━━━━━ RECORDED DATA ━━━━━

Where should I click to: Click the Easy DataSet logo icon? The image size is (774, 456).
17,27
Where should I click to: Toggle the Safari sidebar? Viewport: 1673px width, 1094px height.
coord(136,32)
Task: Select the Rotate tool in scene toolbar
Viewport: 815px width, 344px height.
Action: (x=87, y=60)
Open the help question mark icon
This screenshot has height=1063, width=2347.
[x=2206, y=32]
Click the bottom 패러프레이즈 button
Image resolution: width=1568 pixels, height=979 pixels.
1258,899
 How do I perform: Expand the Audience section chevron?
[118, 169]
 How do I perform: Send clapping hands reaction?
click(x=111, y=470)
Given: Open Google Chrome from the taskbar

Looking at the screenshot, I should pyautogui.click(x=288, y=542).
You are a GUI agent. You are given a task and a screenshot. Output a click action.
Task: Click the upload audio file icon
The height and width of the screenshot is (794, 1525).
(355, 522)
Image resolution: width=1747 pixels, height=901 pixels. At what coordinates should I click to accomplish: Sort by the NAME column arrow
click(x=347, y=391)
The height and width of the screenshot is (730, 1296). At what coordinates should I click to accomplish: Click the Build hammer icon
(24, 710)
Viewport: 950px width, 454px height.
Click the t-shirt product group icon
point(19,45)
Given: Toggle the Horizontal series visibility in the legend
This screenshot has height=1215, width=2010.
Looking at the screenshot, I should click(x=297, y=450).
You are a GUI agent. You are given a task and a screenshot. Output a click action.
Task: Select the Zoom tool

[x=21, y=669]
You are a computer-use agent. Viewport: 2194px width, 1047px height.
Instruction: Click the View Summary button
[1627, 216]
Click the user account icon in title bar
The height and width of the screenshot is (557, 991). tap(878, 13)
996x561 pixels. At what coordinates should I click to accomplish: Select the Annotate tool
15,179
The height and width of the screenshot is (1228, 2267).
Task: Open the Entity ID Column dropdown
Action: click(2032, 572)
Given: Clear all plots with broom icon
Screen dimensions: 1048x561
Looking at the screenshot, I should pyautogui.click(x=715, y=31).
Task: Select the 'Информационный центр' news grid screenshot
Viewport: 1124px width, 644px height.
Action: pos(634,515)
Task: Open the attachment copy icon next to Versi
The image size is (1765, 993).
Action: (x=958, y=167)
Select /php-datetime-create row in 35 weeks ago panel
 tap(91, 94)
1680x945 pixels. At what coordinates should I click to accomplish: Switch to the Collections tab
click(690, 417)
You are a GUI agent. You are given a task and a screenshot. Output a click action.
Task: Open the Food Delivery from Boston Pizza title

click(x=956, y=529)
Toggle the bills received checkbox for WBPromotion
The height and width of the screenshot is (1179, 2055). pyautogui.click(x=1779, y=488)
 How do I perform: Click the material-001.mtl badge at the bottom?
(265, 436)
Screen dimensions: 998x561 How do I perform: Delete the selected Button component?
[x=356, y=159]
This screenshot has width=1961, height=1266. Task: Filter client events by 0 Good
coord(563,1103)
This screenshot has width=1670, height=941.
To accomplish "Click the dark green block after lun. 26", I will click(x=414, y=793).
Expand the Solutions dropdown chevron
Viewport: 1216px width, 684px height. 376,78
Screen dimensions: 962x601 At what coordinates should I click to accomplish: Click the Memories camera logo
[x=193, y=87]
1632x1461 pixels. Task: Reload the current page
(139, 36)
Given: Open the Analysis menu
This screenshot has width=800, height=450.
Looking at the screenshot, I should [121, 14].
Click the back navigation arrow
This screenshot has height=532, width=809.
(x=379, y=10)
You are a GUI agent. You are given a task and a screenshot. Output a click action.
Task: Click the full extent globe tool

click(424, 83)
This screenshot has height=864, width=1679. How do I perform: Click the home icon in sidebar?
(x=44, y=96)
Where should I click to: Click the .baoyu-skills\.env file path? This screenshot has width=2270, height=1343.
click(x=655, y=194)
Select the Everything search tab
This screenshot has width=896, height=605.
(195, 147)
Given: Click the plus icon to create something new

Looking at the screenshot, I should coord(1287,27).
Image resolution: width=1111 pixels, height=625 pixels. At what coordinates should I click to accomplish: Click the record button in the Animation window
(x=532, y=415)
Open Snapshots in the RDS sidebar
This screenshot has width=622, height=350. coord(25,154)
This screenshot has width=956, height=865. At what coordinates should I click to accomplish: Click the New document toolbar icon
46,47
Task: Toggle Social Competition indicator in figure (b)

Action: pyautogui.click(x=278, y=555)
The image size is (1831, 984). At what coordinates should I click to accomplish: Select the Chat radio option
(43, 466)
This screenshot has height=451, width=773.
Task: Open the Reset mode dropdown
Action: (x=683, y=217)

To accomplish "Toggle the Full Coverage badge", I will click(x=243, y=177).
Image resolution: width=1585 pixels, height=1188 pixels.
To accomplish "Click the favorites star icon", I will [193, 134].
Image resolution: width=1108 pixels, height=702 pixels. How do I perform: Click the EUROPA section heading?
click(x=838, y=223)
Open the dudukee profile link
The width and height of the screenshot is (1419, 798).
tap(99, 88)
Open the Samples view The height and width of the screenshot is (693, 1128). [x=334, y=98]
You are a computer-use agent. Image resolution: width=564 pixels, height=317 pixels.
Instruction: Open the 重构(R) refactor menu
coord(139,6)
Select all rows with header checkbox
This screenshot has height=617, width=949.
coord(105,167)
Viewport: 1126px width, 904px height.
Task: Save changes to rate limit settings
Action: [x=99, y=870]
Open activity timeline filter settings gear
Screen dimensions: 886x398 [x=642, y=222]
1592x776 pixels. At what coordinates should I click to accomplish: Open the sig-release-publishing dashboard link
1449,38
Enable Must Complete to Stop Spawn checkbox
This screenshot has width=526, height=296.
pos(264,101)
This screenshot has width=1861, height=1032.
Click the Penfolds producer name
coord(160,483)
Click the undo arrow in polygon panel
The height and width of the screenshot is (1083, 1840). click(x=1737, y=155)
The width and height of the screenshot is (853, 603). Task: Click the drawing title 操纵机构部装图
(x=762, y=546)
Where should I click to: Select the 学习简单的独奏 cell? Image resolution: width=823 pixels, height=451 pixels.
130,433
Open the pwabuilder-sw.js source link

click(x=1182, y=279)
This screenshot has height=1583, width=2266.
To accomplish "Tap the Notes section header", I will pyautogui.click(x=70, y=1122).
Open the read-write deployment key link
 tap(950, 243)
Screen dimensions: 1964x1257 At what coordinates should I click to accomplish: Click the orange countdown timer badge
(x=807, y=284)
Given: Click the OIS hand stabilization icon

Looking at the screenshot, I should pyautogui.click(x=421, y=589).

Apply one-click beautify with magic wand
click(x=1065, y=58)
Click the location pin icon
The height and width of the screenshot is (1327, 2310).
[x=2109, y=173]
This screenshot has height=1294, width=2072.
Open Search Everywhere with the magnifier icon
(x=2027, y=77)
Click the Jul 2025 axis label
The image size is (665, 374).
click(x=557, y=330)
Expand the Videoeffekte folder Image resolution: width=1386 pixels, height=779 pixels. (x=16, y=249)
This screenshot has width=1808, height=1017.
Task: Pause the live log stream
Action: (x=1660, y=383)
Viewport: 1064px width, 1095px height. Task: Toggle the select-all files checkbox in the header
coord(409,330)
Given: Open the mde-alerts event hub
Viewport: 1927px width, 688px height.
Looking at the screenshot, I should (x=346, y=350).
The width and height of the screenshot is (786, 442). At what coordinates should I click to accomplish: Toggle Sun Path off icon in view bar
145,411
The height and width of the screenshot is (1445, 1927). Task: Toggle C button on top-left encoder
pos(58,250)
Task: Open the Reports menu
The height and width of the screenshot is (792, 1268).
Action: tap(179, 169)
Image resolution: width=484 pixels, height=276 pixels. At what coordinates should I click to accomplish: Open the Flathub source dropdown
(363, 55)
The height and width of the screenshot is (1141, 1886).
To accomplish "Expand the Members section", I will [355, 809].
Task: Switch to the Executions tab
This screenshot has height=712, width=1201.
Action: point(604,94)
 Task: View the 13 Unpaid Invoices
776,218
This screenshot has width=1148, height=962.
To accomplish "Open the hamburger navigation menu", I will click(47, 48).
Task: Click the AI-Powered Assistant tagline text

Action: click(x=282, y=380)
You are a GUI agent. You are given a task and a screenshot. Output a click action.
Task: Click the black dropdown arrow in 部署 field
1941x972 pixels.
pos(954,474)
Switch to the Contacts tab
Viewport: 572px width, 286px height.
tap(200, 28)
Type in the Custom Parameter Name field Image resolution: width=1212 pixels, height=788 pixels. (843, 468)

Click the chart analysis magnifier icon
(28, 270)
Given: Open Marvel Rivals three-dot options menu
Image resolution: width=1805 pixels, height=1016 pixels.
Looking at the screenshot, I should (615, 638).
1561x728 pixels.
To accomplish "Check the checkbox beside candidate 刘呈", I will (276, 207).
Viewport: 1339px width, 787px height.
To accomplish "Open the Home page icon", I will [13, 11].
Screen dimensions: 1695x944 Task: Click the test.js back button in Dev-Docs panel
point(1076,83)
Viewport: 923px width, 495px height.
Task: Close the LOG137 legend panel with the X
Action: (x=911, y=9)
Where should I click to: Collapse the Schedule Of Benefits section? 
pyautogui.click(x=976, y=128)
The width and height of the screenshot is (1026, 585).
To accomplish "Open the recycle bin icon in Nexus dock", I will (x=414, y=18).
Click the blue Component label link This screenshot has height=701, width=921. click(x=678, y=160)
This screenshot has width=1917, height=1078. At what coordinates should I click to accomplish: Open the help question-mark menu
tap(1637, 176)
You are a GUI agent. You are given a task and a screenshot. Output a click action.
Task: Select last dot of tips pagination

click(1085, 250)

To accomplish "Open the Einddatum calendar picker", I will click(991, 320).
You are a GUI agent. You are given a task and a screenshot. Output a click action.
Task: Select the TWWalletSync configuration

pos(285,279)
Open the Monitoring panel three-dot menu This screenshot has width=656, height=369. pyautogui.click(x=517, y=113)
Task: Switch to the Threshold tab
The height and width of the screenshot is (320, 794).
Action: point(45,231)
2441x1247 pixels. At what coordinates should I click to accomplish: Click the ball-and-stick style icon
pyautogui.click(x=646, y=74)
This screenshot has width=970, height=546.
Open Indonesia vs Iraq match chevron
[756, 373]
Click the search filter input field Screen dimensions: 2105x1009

━━━━━

▶ **GOAL OF THE EXERCISE**: Looking at the data above, write out exactly the lines that start at the one containing "Screen dimensions: 1964x1257" and end at the one containing "Click the location pin icon"; include both and nothing beyond.

▶ **RESULT**:
Screen dimensions: 1964x1257 At what coordinates should I click to accomplish: Click the orange countdown timer badge
(x=807, y=284)
Given: Click the OIS hand stabilization icon

Looking at the screenshot, I should pyautogui.click(x=421, y=589).

Apply one-click beautify with magic wand
click(x=1065, y=58)
Click the location pin icon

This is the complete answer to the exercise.